Times I have heard a song and wanted to dance: 5 million
Dance classes I have taken: 6
Offers I have received to dance at Julliard: 0
Last night at book club, one of our members was late because of the tennis lessons she and her husband were taking. Talk turned to which classes we would all like to take, the skills we would like to gain. One said rug tying, which was new to me. A couple of people mentioned some form of dance, like salsa or ballroom. I started telling about my own aborted tries at dance, and we all scaled our expectations down to line dancing. Maybe not even something complex like country western, but something more akin to the Electric Slide.
Dance and I have a sordid history, much like my relationship with orchids, which is fodder for a whole other post some day. Remind me to tell you about my phaleonopsis-murdering tendencies.
I would like to say that my lack of coordination is genetic, like that my long limbs are ungainly and far from the prima ballerinas who top five feet in their pointe shoes. But my sister took ballet for years and was gorgeous and graceful and has cancelled out that particular excuse for me.
Back in college, my best friend and I decided to fulfill our P.E. requirement by taking Intro to Modern Dance. Our instructor was about five feet tall with funky heels on, wore dancer-y clothes that draped just so, and moved like a cat. But better.
The people in our class were ex-high school dancer types who knew how to sashay and leap and curve their pinky fingers. My friend and I looked like elephants in a room full of swans. The teacher kept us up in front so she could keep an eye on us. Or maybe so we didn’t run into anything in the back of the room… she was saving us from ourselves. By the end of the semester, we earned a B+ and felt pretty good about our effort.

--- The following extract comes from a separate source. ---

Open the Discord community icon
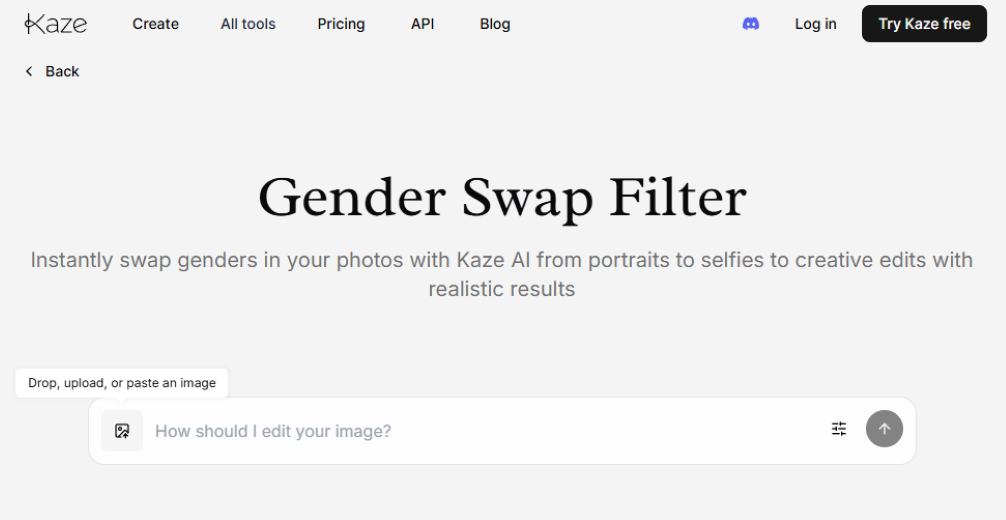tap(751, 24)
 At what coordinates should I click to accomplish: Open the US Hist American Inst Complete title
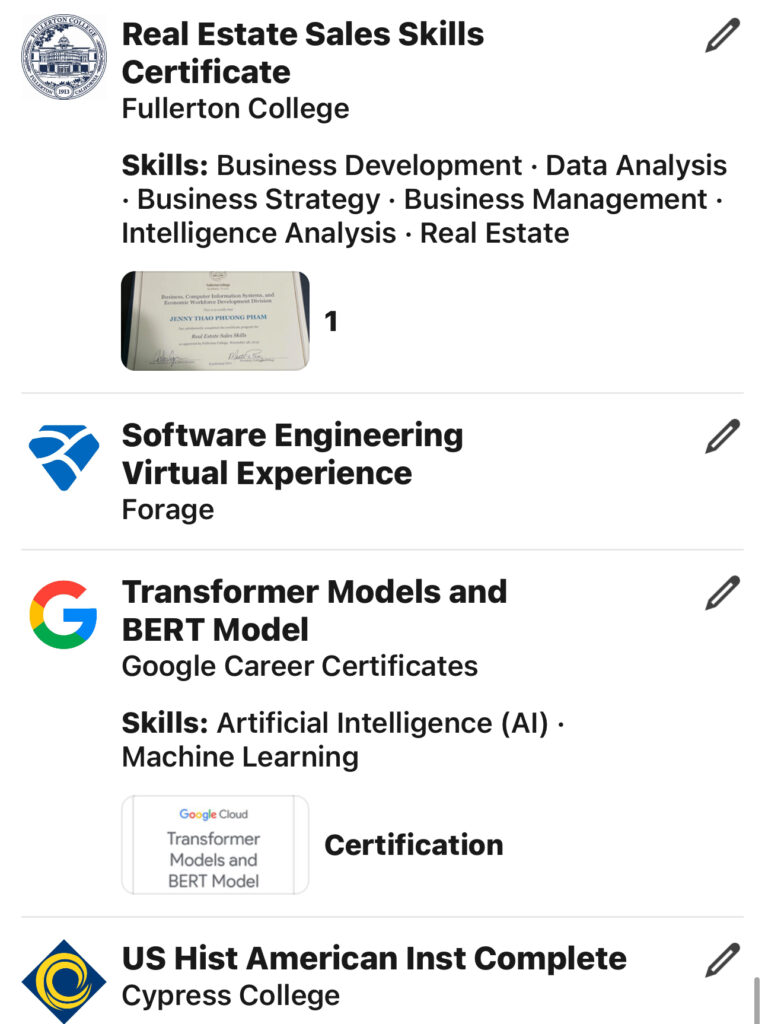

For some reason unknown to me in retrospect, we signed up for Intermediate Modern Dance. For those of you who haven’t signed up for any classes in a while, “Intermediate” means “the gloves are coming off” and “beware all who enter here.”
We skipped into Intermediate like innocent little lambs to a slaughter.
Seriously, I have never listened to a Michael Jackson song again without a frisson of anxiety. He had rhythms in his music that make dancers laugh with glee and non-dancers (ie. me) cringe with unworthiness. The entire semester was spent perfecting the first thirty seconds of “The Way You Make Me Feel.” And we didn’t. The basement room with dank smells and wall-to-wall mirrors and 9 a.m. elephantine dancers had become my dance teacher’s prison. Each time we showed up, she seemed both dismayed and incredulous that we kept coming back only to fail miserably.
There was some kind of belly-dancer-esque wiggle thing that we could not even approximate, and there were micro-movements when we couldn’t even get the macro ones. There was a lot of eye-cutting and giggling, but because we respected our very serious teacher, some serious trying on our part. Michael Jackson, who was still alive at the time, would have turned in his grave.
I might have been a Summa Cum Laude type but for the B in that class. The “B” was for “ballsy,” and “better not ever come back.” And I didn’t. Dance instructors across the area have a photo at the registration desk warning them not to sign me up.
And at every wedding reception, I’m the one at the back, no the side, no turn the other way, of the Electric Slide.